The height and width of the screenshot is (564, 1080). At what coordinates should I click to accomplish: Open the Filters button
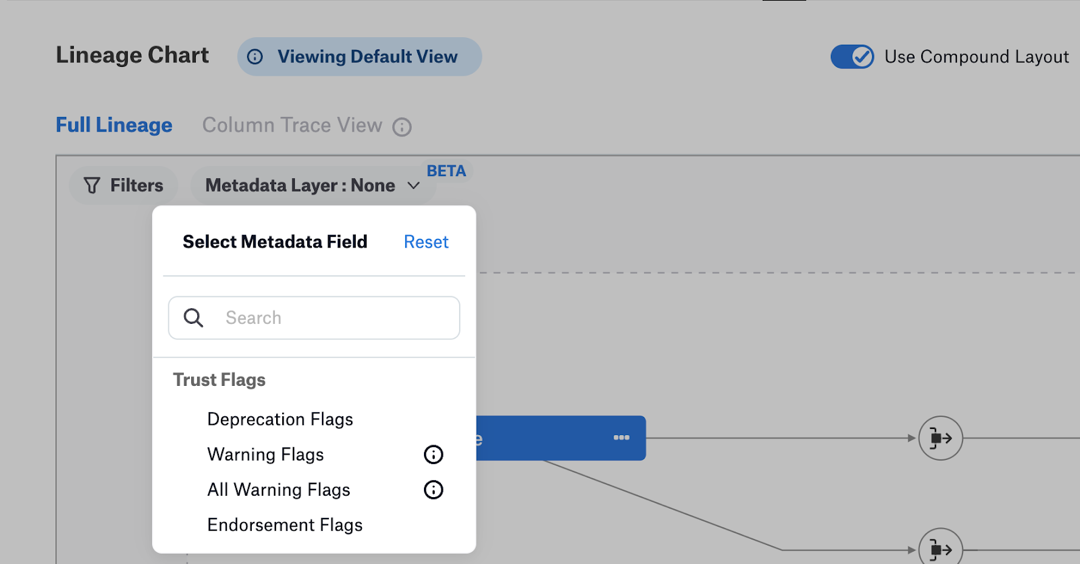(x=123, y=185)
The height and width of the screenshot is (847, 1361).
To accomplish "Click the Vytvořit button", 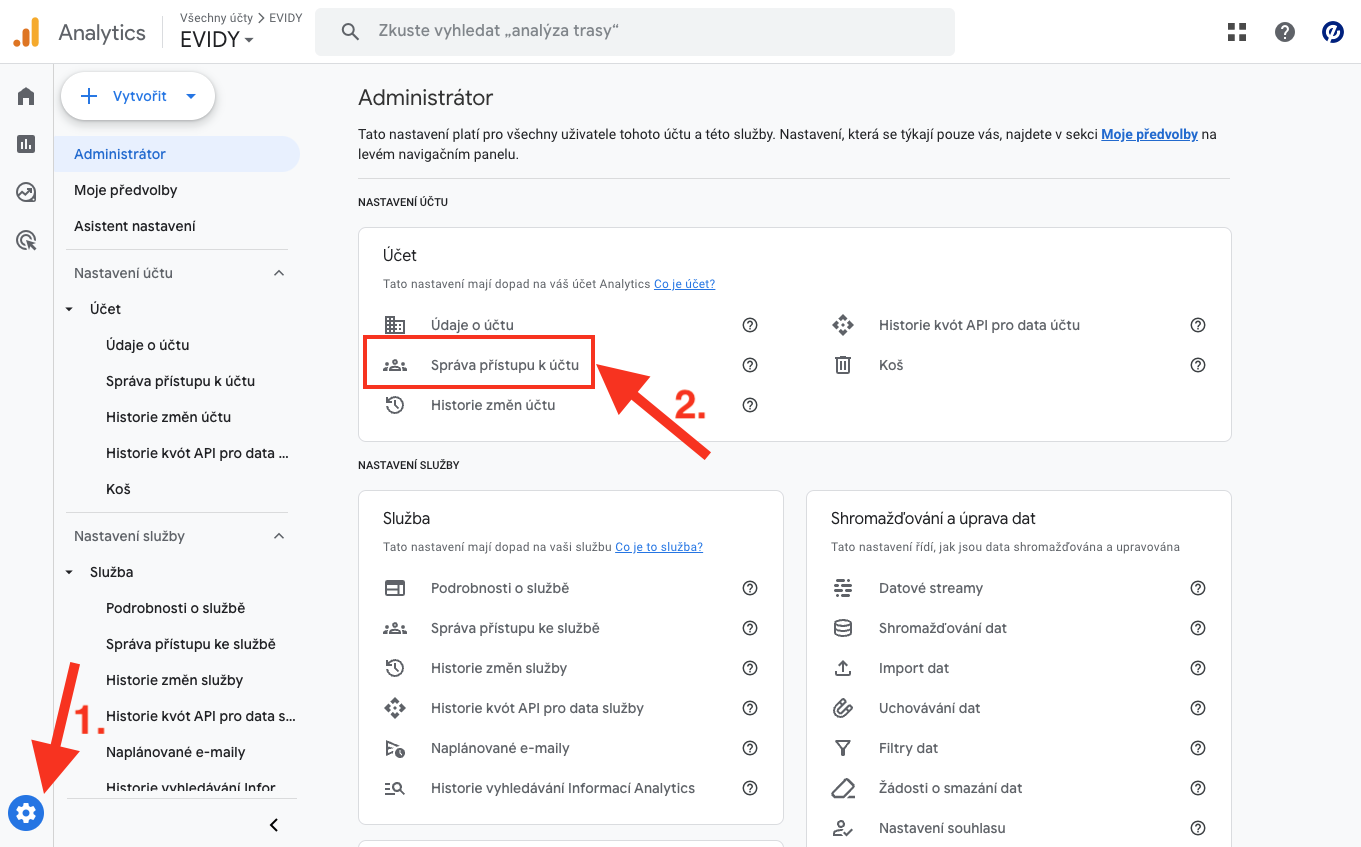I will click(138, 96).
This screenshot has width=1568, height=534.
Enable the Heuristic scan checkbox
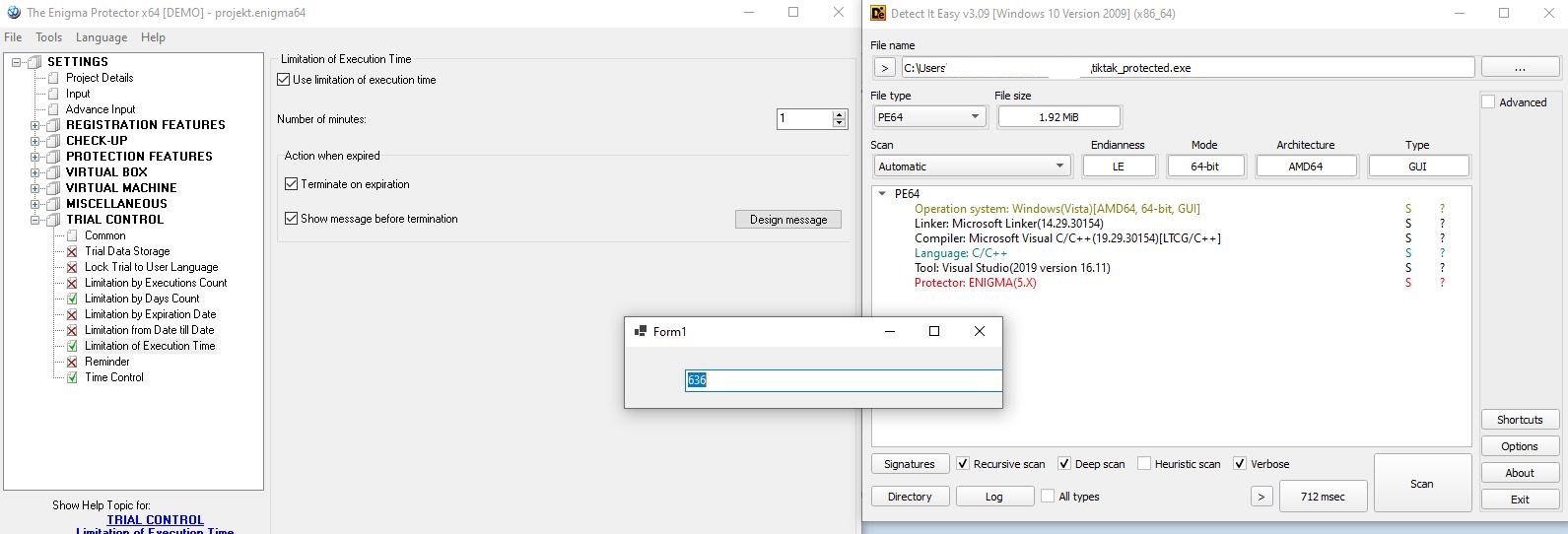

* * *

* [TASK] Pictures stay out; reproduce exactly the lines from the one containing "This screenshot has width=1568, height=534." through the end of the data.

* [RESPONSE]
This screenshot has width=1568, height=534.
Enable the Heuristic scan checkbox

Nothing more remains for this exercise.